-- Your assignment --
Transcribe every line below exactly; no image goes into the output.

-- Information --
────────

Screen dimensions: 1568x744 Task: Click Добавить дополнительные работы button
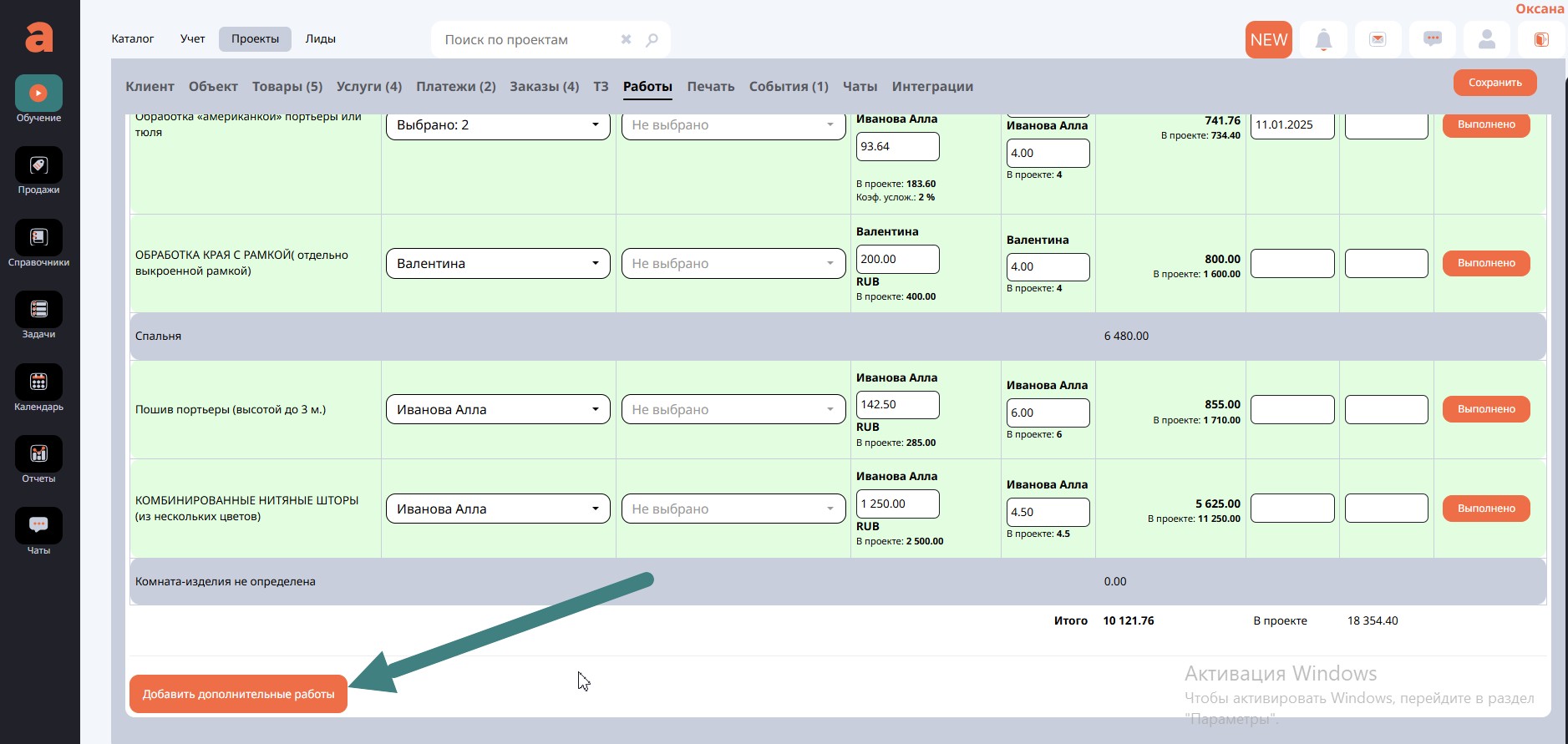[238, 694]
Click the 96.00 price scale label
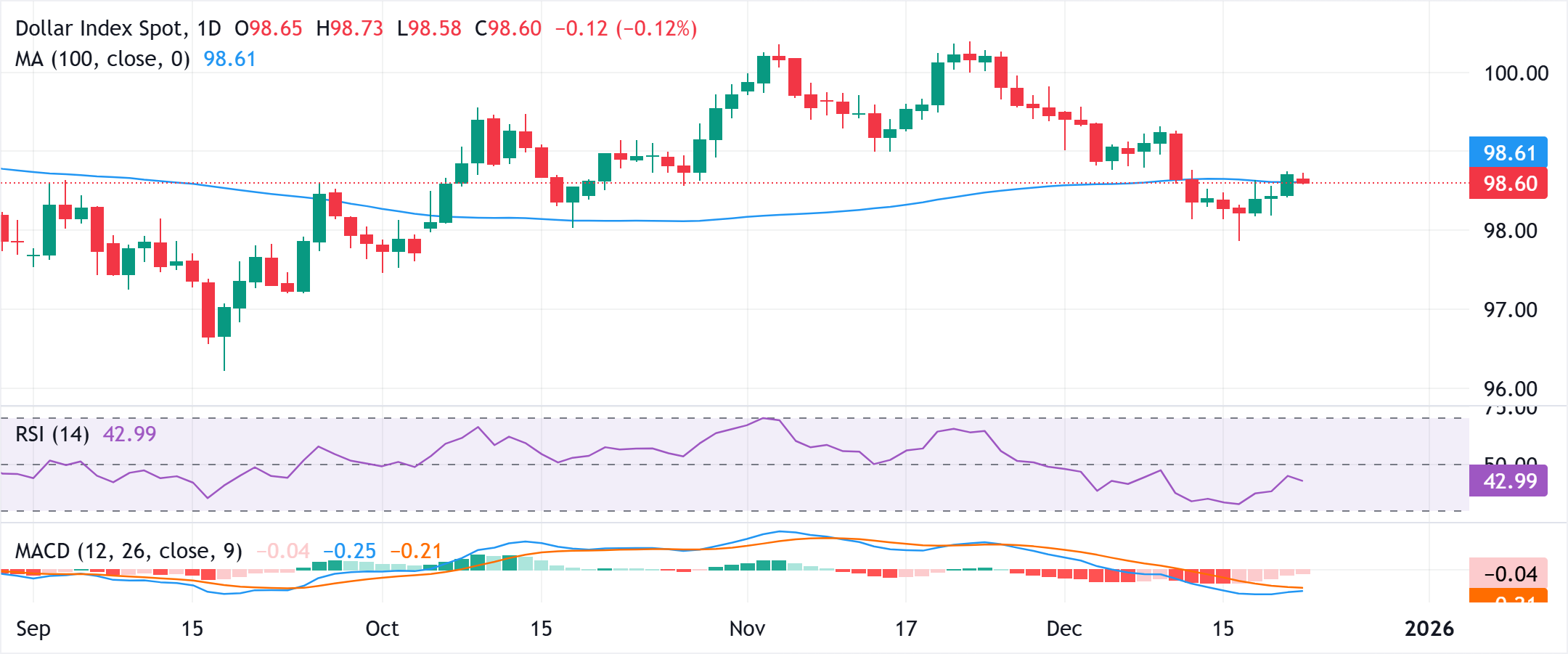 [1510, 388]
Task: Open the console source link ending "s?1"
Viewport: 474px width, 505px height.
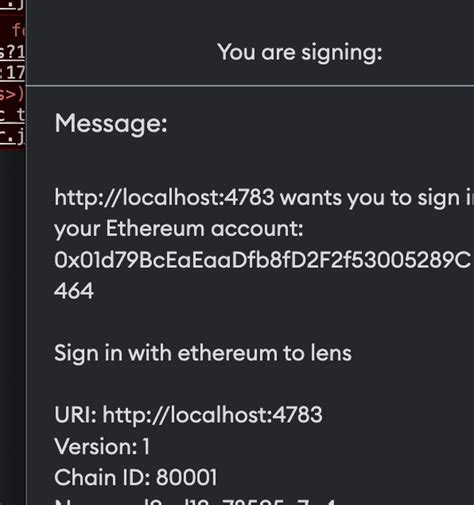Action: [12, 52]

────────

-- Result below --
Screen dimensions: 1568x744 Task: Click Добавить дополнительные работы button
[238, 694]
Click the 96.00 price scale label
 [1510, 388]
Task: Open the console source link ending "s?1"
Viewport: 474px width, 505px height.
Action: [12, 52]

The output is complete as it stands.